<<<<
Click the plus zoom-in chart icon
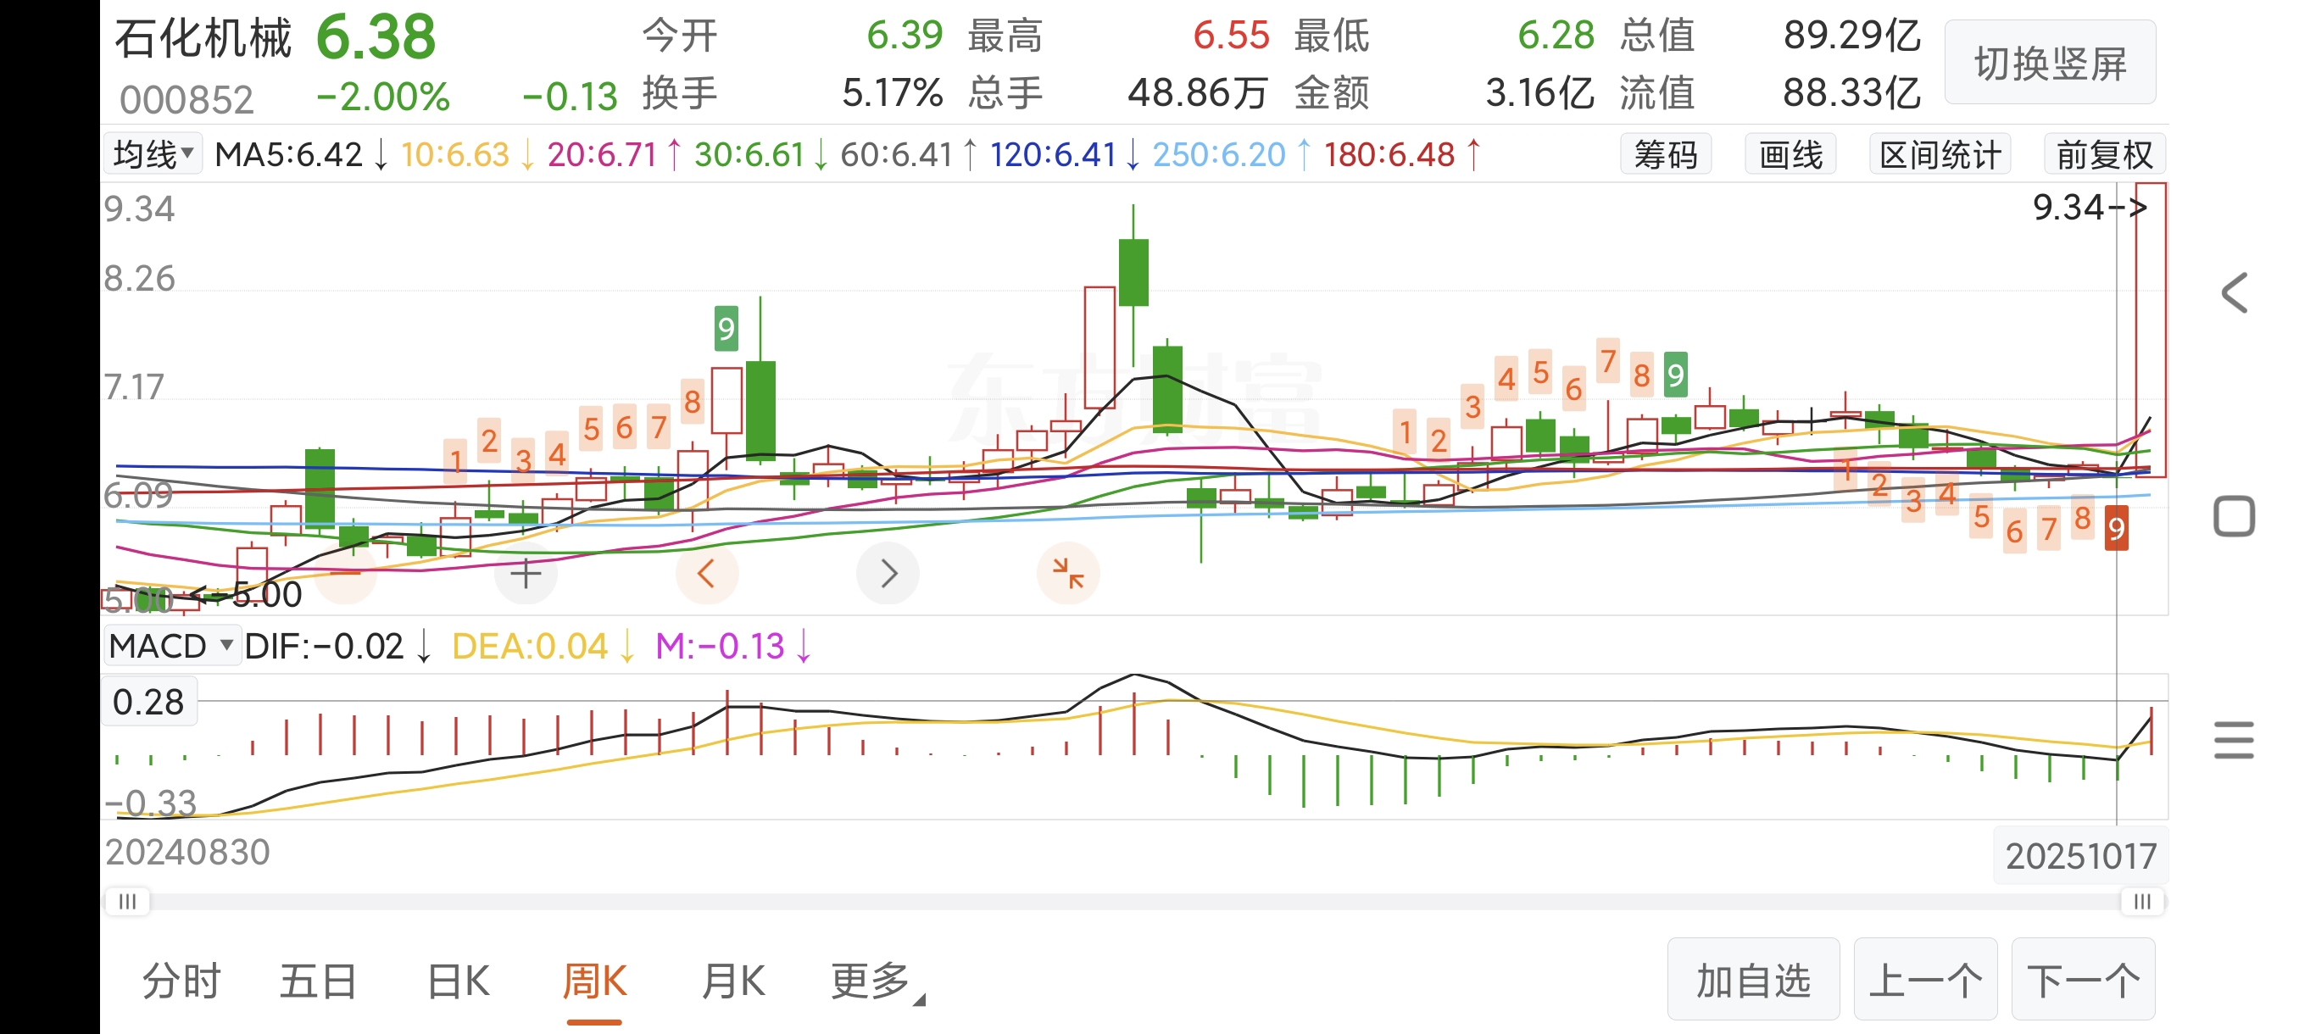2299x1034 pixels. [x=526, y=574]
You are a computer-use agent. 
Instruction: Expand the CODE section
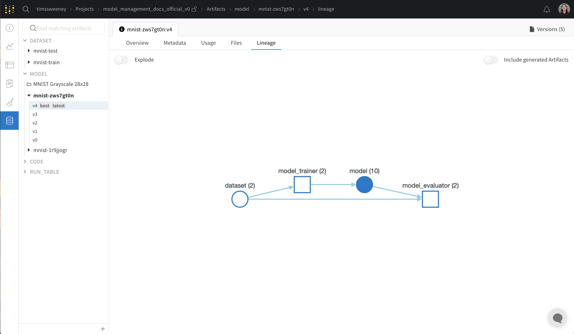(x=25, y=161)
>>>>
Update the listing from the line with "You are a computer-use agent." up to and including its final line, replacing "Expand" with "Open" and leaving everything else unchanged. Return only those lines, without the pictures.

-- Task response --
You are a computer-use agent. 
Instruction: Open the CODE section
(x=25, y=161)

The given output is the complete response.